The third book offers a parenting style that is ideal for these type of children. Parents still need to teach coping skills, but they also have to change their parenting strategy. Parents who are able to change their parenting will be able to see results within 4 weeks. The technique is called the Nurtured Heart Approach and it is our favorite method of parenting difficult children. A book that explains this technique well is Transforming The Difficult Child by Howard Glasser. ISBN: 0967050707. The Nurtured Heart Approach is a very positive method of parenting, yet it holds kids responsible for their behavior. The nurtured heart approach may be a little awkward at first, but with practice you will do fine. It takes about a week before your child starts responding. It takes four weeks of consistent use of the three principals to actually transform even the most difficult child. I wish all teachers would use this approach with their students. Whether your child's teacher does or does not use this approach, your child will benefit from your use of the approach, even at school.
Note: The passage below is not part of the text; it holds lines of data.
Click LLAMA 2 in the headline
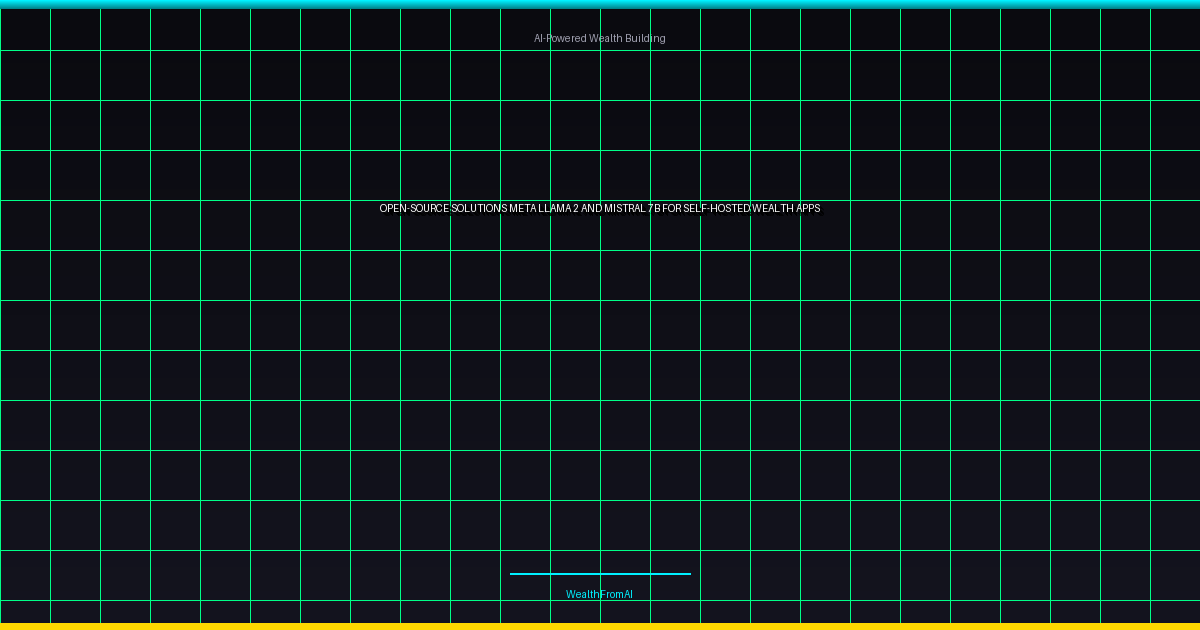 click(559, 208)
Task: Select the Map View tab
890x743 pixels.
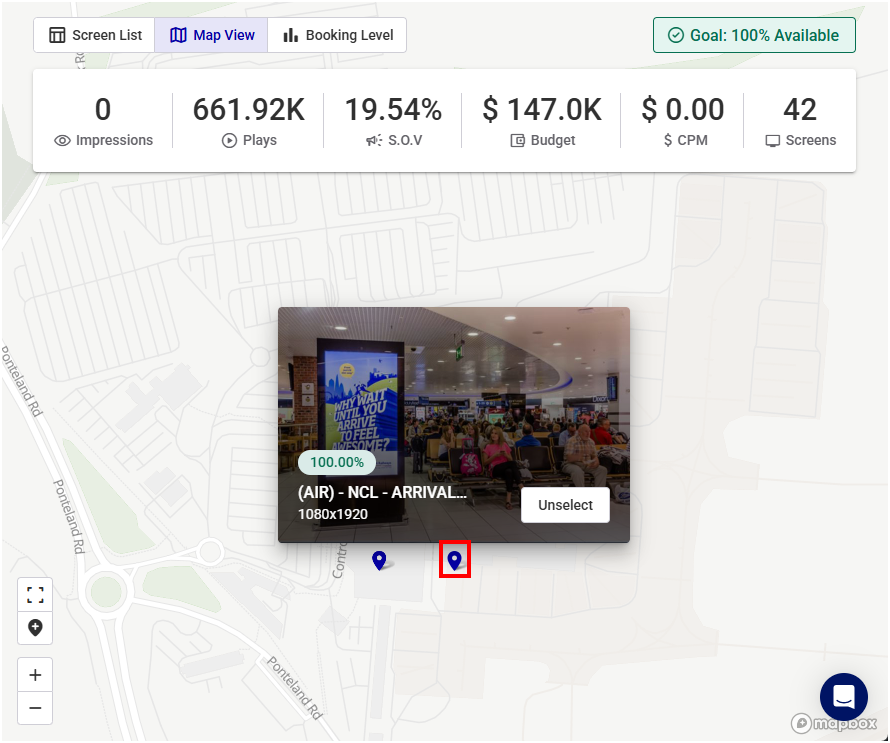Action: tap(211, 35)
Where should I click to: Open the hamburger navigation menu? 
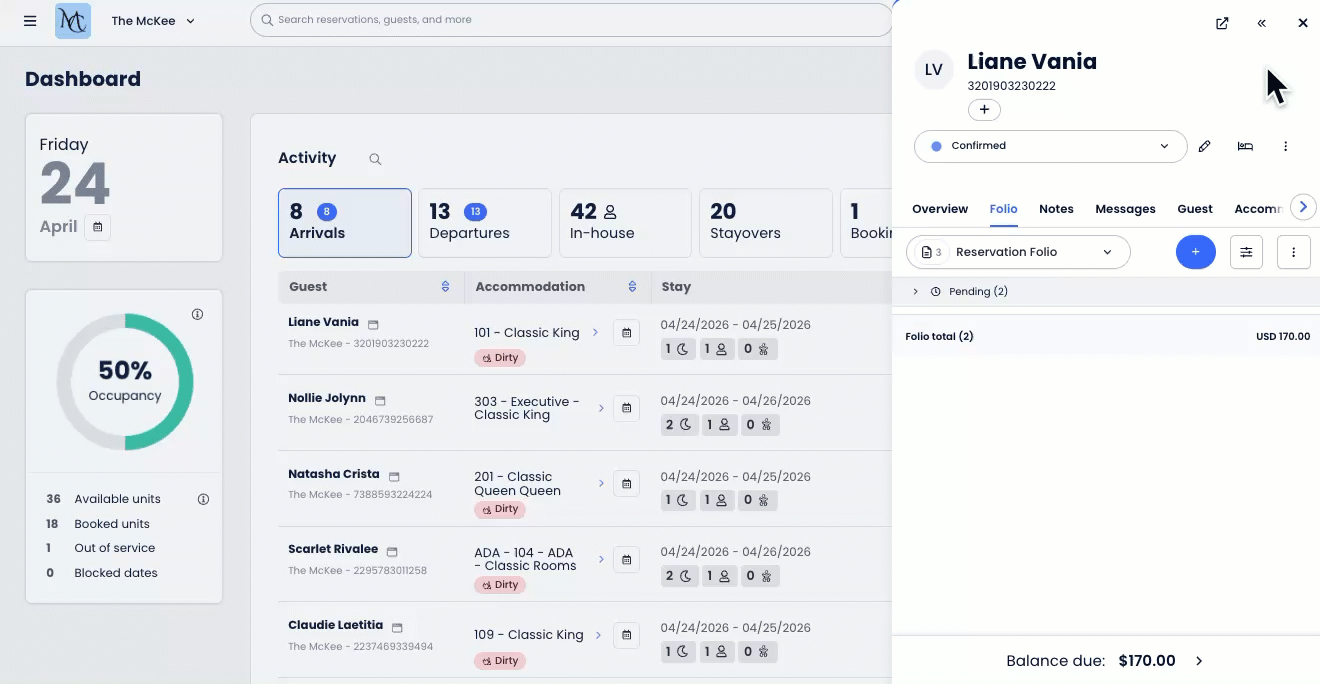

Finally for advanced training and for peace of mind for the whole family, the book: Love is Letting Go of Fear by Gerald G. Jampolsky, ISBN: 0890872465 is a big help. Actually, we feel everyone should read this book. It is from "A Course in Miracles" and Jampolsky presents everything well. The book is easily read and the concepts are described in non-technical terms. It is a good philosophy to live by. If followed, it will bring peace of mind. Peace of mind is not usually found in families with a child who is oppositional and defiant. By following the principles in these books, healing can happen to all family members. Most importantly your child can overcome their emotional learning disorder and relate more effectively with others.